Two years prior to their Tokyo takeover, none of these adolescent Angelenas knew each other. They lived in disparate parts of a sprawling city, a swinging corner of a post–women’s lib/Title IX world. They were latchkey kids—children of B-movie stars, of divorce, of death, of immigrants, of Creem magazine, and of rock ’n’ roll radio. But they all found salvation in music, and they also shared a refusal to see their genital and genetic makeup as a handicap.

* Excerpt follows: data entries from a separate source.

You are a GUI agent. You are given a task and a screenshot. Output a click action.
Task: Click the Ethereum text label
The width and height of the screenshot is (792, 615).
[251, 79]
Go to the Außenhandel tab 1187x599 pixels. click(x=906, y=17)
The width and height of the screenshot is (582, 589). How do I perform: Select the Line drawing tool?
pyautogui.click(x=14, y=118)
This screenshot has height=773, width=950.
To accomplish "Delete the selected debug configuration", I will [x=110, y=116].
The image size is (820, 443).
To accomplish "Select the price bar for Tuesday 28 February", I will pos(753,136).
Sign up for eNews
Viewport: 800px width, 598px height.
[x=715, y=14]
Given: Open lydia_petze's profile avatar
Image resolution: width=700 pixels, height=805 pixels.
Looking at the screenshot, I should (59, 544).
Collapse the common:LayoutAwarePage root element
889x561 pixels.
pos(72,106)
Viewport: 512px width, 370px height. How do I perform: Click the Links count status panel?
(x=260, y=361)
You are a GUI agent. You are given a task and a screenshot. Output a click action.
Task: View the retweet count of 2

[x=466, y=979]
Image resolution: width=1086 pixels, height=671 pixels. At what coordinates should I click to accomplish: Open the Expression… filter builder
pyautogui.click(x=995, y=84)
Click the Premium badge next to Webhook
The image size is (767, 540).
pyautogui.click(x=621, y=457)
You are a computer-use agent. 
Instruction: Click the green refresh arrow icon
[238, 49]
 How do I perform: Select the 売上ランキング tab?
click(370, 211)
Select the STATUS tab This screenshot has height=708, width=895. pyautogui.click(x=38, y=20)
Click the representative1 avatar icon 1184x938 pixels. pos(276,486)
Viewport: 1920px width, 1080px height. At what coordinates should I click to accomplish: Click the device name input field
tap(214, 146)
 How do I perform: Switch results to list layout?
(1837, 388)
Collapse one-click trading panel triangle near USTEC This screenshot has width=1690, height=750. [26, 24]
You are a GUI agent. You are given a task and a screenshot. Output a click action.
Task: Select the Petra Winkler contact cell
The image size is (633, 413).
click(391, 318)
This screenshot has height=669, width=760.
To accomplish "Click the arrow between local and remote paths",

A charismatic but eccentric music producer and songwriter—the legendary/infamous Kim Fowley—helped to bring them together in the Babylon bohemian bacchanal of Hollywood studios, clubs, and rehearsal spaces. They became the first all-girl, all-teenage rock band to sign a major-label deal, release five albums, get tons of press (some ecstatic, some misogynist), and tour the world. They explicitly saw themselves as the female answer to Led Zeppelin, the Beatles, and the Rolling Stones. The Fabulous Five (as Fowley called them) worked their butts off to make it. Along the way they endured perhaps unprecedented levels of abuse, a fair amount of it self-inflicted.